__Exercise directions__. Below are entries with pictures among them; reproduce exactly, and only, the lines from the one containing "891x547 pixels." down to the one containing "Image resolution: width=540", without the pictures.

__Exercise input__.
════════════════
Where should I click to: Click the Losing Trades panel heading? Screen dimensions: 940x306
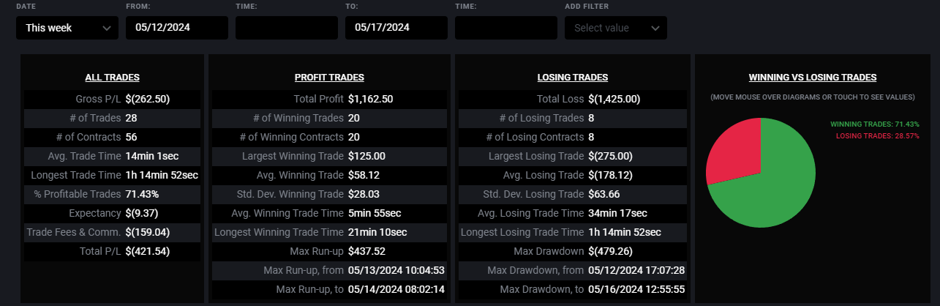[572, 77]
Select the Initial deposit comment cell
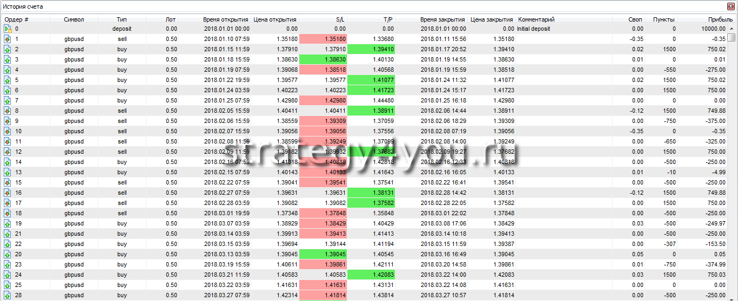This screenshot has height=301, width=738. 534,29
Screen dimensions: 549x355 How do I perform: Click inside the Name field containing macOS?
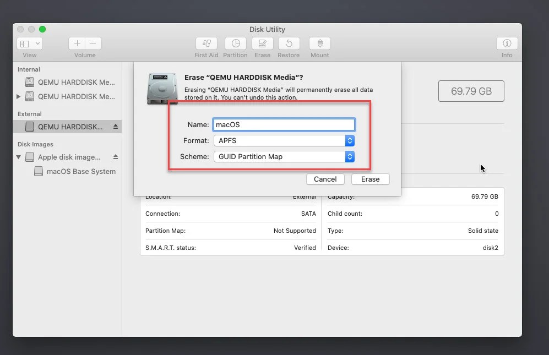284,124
════════════════
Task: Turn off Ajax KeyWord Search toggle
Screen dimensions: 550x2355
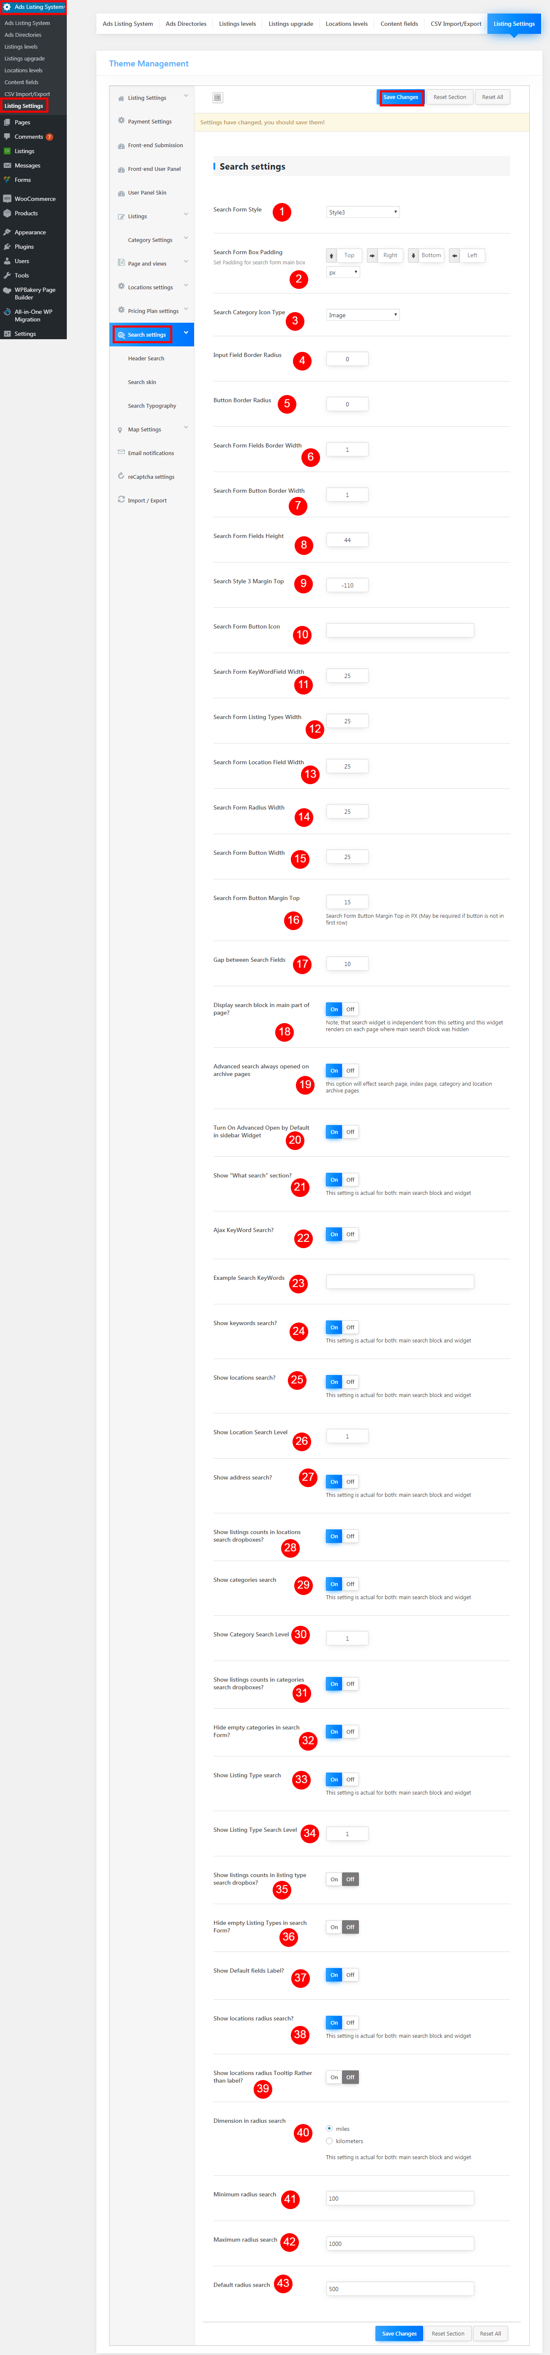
════════════════
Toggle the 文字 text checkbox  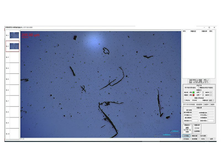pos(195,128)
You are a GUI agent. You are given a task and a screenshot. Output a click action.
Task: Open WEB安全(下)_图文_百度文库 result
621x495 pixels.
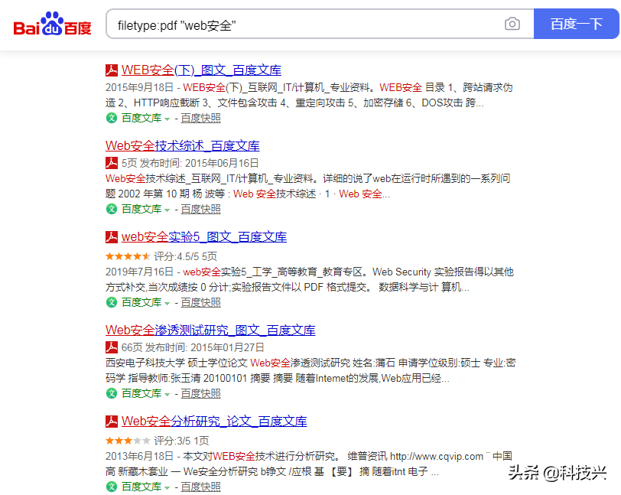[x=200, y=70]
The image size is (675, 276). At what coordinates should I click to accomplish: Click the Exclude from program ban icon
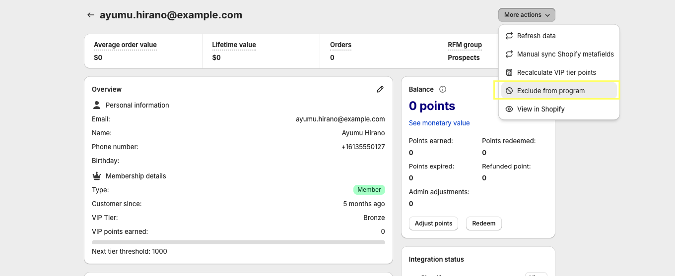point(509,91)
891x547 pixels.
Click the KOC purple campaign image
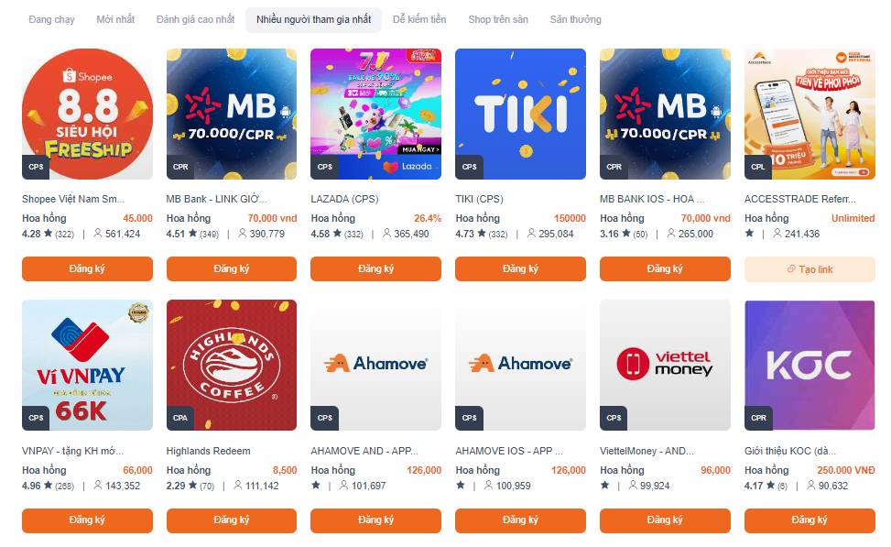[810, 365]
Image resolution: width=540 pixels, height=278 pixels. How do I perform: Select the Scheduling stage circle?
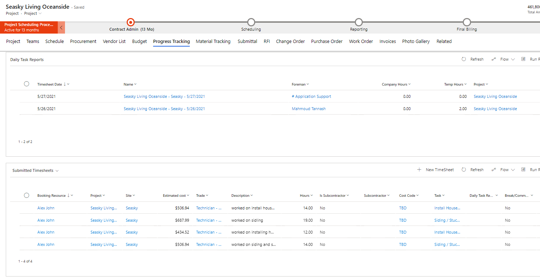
════════════════
__The answer__.
891x547 pixels.
Click the KOC purple campaign image
[810, 365]
Image resolution: width=540 pixels, height=278 pixels. How do I perform: Select the Scheduling stage circle?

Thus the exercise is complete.